**Work required**
Can you write out the data from the line containing "You are a computer-use agent. The height" through the end, inclusive, changing "Instruction" to "Command" and leaving everything else as it is?
* START Entries *
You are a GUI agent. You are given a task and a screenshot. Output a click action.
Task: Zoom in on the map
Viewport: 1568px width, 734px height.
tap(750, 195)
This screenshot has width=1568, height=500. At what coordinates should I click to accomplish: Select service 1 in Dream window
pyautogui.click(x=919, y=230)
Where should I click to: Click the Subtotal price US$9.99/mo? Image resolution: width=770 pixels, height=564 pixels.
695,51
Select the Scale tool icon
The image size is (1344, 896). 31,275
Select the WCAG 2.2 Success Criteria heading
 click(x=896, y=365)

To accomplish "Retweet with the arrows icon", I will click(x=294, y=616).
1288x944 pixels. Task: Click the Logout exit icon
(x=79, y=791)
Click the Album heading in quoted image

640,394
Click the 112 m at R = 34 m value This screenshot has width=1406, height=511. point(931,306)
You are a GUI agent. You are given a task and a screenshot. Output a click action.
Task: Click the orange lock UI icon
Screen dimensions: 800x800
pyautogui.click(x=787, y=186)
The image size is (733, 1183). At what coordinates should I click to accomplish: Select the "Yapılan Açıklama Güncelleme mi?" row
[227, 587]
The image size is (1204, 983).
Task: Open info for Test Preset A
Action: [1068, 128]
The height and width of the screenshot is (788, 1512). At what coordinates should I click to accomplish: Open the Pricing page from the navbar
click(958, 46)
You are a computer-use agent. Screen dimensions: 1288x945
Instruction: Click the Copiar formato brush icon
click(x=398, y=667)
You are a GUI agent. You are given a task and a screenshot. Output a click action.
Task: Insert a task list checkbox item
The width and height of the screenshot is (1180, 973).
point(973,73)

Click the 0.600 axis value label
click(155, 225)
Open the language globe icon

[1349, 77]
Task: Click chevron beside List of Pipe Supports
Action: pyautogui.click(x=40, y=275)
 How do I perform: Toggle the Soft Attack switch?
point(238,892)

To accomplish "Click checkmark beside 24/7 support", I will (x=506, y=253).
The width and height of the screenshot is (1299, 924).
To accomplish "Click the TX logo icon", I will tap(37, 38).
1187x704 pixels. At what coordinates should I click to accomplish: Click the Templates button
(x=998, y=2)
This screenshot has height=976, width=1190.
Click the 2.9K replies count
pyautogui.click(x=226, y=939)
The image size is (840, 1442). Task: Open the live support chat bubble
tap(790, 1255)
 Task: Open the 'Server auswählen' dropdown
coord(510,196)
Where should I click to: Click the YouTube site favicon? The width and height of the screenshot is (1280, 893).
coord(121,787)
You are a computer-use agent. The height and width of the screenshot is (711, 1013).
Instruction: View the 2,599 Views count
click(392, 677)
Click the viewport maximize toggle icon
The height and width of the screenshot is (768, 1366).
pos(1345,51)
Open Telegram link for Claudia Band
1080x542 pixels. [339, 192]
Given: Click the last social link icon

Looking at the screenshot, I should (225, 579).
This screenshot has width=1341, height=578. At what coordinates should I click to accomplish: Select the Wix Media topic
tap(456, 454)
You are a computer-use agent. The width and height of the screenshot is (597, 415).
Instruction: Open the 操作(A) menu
* END Entries *
**Expected output**
You are a computer-use agent. The height and width of the screenshot is (711, 1013).
Command: View the 2,599 Views count
click(392, 677)
Click the viewport maximize toggle icon
The height and width of the screenshot is (768, 1366).
pos(1345,51)
Open Telegram link for Claudia Band
1080x542 pixels. [339, 192]
Given: Click the last social link icon

Looking at the screenshot, I should (225, 579).
This screenshot has width=1341, height=578. At what coordinates should I click to accomplish: Select the Wix Media topic
tap(456, 454)
You are a computer-use agent. The width and height of the screenshot is (597, 415).
Command: Open the 操作(A) menu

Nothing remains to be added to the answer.